Ответом мне послужил звонкий смех.
— Например? Хочешь увидеть, как перед тобой дома расступаются? Или чтобы уличная дворняга спросила, который час? Такие чудеса?
— Да хотя бы и такие! Чего ему стоит? Городу твоему, в смысле, раз уж он именно такой, как ты твердишь. Не пойми меня неправильно, мне здесь не скучно и не плохо. Просто… я чего-то ждала. Чего-то чуть больше, чем есть сейчас.
— По-моему, ты путаешь Его с Неверлендом, — усмехнулся он и взглянул в глаза. — Или еще того хуже, со Страной Чудес. Ищешь детскую сказку с яркими костюмами и спецэффектами. Второсортный ширпотреб.
— Почему сразу ширпотреб? — меня даже задела такая формулировка.
— Ну, прости, если я оскорбил твои детские грезы. Но это правда. Все сказки являются лишь порождением чьих-то фантазий. Наглядные картинки того, как кто-то видит окружающий мир. Некоторые из них выходят очень даже занятными, другие так себе, но тут уж я не стану судить, кому что нравится. А здесь, — он указал на Город, — живут те, кто эти сказки создает. Или создаст когда-нибудь. Какие-то будут красивые и красочные, другие мрачные и отталкивающие, но так или иначе, они будут притягивать к себе своих людей.

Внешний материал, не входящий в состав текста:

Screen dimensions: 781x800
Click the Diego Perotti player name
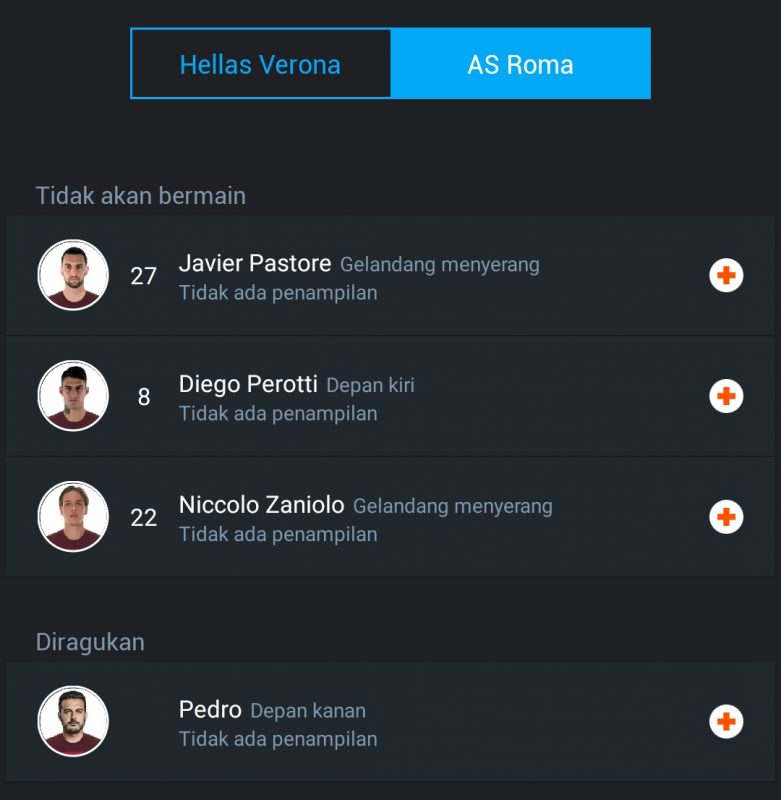tap(248, 384)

А вот первоисточник, как правило, не так заметен, как его подкрашенная копия. Все, например, знают, кто такой Питер Пэн. А ты попробуй отыскать его в толпе, когда ему двадцать пять, он одет в рваные джинсы и толстовку, а в кармане у него хомячок вместо феи Динь-Динь. Но ведь суть от этого не меняется. Если тебе, конечно, нужны настоящие чудеса, а не цирковое шоу.

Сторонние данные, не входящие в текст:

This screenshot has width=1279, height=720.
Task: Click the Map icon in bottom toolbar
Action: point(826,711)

— Я хочу настоящие, — ответила я после минутного размышления.
— Тогда смотри, — кивнул он с едва заметными нотками одобрения в голосе. — Что ты видишь?
Птичка
Она идет, опустив лицо, по полупустым этажам.
Ты узнаешь ее по походке, по напряженным плечам.
Она не отвечает на уроке,
Не рассуждает о Мандельштаме и Блоке,
Не раскачивает свою убогую грязную клеточку.
Она просто несчастная невидимая девочка.
В спину по сигналу – смешки, обрывки бумаги.
Это боевое крещение каждому школьному бедолаге,
Ты персона нон грата там, где должен быть дом.
Тебя растили в тепле, птичка, но бросили в бурелом.
Вместо обещанных побед, друзей, грамот на стенку,
Она получила синяк под лопаткой и сбитые коленки.
А ведь еще вчера – как на теплотрассе греются воробьи —
Умела улыбаться так, что никто из вас не поверил бы.
И она теперь тоже растрепанный, подранный воробей.
Ей сказали: «Хочешь с нами – иди из унитаза пей».
Ей сказали «Вон твоя задняя парта, шагай. Без обид,
Ты человек, конечно, но, к сожалению, не индивид».
Говорят, все возвращается, как река к своему истоку.
Она больше не рассуждает о Мандельштаме и Блоке,
Сидит, как птичка в убогой грязной клеточке
Ваша невидимая, но такая сильная девочка.